А тут и не должно быть логической связи. Если не вдаваться в извраты психологии, в которой я не разбираюсь, подсознание человека выбирает из кучи слов в первую очередь то что для него актуально (к примеру событие, которое оставило впечатление, а само забылось).

_Добавлено через 7 минут 4 секунды_


Ip_MEN написал(а):


> Хмм... по всему выходить что я "Зверь", "Рана" и "трата"?


охотник


Warrior Kratos написал(а):


> похоть, чувство, луна


в твоем возрасте самое то


aidoqa написал(а):


> холод, радость, боль


тоже не понятно. не мазохизм?


Drongo написал(а):


> Поцелуй, тоска, музыка


Романтик


----------



## Ip_MEN (13 Фев 2012)

Drongo написал(а):


> А тут как понять?
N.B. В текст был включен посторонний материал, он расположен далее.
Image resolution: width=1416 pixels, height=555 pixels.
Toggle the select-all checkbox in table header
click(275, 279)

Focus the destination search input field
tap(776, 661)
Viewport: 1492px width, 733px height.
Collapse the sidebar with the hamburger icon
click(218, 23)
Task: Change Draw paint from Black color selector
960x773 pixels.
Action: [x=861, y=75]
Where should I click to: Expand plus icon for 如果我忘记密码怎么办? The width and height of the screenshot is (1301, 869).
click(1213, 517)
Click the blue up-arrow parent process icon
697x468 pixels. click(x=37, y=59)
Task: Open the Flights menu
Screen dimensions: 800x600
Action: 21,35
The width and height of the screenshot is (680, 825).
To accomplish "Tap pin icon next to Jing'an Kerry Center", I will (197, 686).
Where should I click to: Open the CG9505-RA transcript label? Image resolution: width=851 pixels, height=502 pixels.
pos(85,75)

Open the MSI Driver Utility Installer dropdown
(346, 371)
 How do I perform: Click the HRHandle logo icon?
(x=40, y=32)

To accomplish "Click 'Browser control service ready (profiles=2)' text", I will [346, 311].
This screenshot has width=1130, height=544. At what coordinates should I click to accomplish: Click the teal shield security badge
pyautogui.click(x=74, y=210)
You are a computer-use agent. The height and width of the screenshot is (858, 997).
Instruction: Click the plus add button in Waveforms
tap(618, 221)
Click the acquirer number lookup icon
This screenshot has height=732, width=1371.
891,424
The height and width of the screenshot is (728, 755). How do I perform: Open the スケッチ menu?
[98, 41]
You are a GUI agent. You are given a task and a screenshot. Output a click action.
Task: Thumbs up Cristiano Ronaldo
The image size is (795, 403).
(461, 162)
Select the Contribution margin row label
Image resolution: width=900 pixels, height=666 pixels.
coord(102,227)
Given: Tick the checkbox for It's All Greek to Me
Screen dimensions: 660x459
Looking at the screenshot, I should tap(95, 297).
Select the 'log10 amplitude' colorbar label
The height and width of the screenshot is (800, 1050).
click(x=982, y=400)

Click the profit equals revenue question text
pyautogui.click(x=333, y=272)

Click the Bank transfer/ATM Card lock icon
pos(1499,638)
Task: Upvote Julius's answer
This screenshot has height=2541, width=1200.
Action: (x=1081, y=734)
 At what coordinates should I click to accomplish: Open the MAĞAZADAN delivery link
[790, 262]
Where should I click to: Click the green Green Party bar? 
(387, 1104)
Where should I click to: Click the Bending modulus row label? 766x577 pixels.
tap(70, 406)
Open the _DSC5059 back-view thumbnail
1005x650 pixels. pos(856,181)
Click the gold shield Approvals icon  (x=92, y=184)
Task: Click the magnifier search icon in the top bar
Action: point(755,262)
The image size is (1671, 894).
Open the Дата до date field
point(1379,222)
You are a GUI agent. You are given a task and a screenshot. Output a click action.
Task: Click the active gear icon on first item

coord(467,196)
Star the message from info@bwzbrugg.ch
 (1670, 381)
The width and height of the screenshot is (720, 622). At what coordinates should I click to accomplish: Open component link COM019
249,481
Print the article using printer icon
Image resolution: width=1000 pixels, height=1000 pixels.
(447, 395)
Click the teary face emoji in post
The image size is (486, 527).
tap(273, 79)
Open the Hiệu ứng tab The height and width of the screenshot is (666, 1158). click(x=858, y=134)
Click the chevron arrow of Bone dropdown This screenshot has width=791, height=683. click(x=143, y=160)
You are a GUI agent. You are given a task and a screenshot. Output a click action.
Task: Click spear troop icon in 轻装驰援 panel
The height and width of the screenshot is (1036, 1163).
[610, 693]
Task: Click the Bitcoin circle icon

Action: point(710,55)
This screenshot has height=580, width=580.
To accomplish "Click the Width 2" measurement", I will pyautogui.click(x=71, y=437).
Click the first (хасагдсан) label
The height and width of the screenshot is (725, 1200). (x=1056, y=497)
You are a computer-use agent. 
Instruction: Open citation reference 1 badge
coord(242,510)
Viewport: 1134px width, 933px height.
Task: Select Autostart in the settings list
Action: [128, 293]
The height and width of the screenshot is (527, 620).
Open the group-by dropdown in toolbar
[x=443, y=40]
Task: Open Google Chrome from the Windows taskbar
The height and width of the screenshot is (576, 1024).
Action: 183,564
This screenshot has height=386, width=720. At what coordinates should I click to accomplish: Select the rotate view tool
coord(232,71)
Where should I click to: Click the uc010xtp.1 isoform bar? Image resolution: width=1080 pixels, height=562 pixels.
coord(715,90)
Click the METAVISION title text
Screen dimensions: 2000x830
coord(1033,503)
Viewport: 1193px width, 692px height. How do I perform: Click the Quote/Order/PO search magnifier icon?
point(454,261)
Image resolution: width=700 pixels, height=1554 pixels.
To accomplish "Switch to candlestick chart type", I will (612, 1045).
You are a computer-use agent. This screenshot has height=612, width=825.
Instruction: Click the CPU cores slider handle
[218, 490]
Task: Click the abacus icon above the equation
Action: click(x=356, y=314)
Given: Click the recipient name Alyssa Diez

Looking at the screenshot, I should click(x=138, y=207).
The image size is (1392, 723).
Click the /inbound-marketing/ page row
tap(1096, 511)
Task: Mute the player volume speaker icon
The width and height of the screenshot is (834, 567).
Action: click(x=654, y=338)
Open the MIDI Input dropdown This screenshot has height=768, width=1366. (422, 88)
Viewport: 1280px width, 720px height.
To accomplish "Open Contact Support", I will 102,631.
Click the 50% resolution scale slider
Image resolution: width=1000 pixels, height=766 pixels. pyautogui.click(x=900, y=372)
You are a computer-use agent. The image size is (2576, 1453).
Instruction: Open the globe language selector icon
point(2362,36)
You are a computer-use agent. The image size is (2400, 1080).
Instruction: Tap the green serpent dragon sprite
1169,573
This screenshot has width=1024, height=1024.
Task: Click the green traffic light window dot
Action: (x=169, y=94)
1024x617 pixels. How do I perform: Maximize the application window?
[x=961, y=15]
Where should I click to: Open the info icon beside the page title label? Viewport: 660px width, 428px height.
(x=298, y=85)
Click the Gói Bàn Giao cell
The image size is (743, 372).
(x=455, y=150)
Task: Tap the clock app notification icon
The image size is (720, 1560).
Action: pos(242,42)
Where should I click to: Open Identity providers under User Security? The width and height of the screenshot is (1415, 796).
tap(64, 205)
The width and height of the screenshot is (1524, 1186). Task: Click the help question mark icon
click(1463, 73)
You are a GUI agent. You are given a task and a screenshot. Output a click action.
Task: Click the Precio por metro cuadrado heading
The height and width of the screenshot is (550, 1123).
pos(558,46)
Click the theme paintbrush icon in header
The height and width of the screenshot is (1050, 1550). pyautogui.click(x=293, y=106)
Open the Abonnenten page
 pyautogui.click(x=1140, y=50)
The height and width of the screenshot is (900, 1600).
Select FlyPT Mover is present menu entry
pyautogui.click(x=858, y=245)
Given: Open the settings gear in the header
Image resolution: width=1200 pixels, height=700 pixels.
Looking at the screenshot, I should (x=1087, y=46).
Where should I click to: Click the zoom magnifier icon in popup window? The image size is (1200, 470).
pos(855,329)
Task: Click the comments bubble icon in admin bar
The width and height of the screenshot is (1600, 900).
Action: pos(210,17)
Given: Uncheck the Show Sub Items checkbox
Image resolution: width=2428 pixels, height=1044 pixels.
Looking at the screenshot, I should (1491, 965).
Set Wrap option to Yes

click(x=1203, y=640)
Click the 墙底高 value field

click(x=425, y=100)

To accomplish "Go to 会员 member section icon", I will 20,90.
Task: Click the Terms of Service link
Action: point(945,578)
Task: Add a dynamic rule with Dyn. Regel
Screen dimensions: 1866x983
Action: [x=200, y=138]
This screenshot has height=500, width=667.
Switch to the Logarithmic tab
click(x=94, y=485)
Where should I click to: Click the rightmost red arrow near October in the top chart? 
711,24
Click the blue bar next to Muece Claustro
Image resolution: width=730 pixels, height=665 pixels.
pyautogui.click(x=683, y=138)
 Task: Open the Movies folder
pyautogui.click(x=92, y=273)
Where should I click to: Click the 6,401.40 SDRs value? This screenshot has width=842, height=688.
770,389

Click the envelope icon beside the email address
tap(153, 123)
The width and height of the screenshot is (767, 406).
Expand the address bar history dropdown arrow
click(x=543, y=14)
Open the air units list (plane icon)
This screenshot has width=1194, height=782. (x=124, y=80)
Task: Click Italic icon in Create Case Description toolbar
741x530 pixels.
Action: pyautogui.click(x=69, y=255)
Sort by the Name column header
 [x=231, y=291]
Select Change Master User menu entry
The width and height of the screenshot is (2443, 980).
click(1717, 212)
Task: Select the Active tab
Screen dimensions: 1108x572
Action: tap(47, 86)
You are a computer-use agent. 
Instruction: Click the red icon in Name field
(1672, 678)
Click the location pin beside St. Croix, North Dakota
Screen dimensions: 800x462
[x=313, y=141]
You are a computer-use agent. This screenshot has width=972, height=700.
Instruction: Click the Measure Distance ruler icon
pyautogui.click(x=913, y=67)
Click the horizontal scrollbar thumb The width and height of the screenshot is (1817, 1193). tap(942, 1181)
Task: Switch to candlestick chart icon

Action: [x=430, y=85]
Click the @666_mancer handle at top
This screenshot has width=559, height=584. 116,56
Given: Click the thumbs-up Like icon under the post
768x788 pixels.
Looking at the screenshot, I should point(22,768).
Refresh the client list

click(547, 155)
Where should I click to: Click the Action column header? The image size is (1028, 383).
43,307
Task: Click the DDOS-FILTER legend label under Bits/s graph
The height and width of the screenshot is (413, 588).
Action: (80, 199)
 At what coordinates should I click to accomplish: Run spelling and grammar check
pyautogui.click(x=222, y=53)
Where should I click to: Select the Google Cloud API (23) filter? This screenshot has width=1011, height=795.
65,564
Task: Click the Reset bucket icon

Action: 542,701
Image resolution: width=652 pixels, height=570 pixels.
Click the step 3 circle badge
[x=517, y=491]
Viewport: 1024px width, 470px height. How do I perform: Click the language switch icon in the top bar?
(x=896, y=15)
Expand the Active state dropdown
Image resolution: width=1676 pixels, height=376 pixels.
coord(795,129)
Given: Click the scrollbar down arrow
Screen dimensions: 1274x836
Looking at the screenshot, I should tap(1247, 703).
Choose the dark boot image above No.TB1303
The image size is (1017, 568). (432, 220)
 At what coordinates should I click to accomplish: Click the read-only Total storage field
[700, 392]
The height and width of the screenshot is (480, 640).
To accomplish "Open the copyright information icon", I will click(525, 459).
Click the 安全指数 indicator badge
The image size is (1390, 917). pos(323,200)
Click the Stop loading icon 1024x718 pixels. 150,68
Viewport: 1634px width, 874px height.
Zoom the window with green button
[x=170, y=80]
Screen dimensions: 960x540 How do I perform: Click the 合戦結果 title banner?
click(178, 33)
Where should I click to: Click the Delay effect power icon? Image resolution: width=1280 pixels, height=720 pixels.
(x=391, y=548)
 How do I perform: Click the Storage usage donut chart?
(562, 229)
Два взаимоисключающих слова: смерть и свобода. Что означает?


Все просто.  Первые два слова - это сокращение от знаменитого лозунга революционно настроенных масс *"Свобода или смерть"*. 


> *Свобода или смерть!* — чрезвычайно распространённый лозунг в среде крайне левых или крайне правых политических партий и движений — патриотических, освободительных, повстанческих, революционных...
> _Википедия_


А революции в наше время как делаются? Правильно - через интернет. 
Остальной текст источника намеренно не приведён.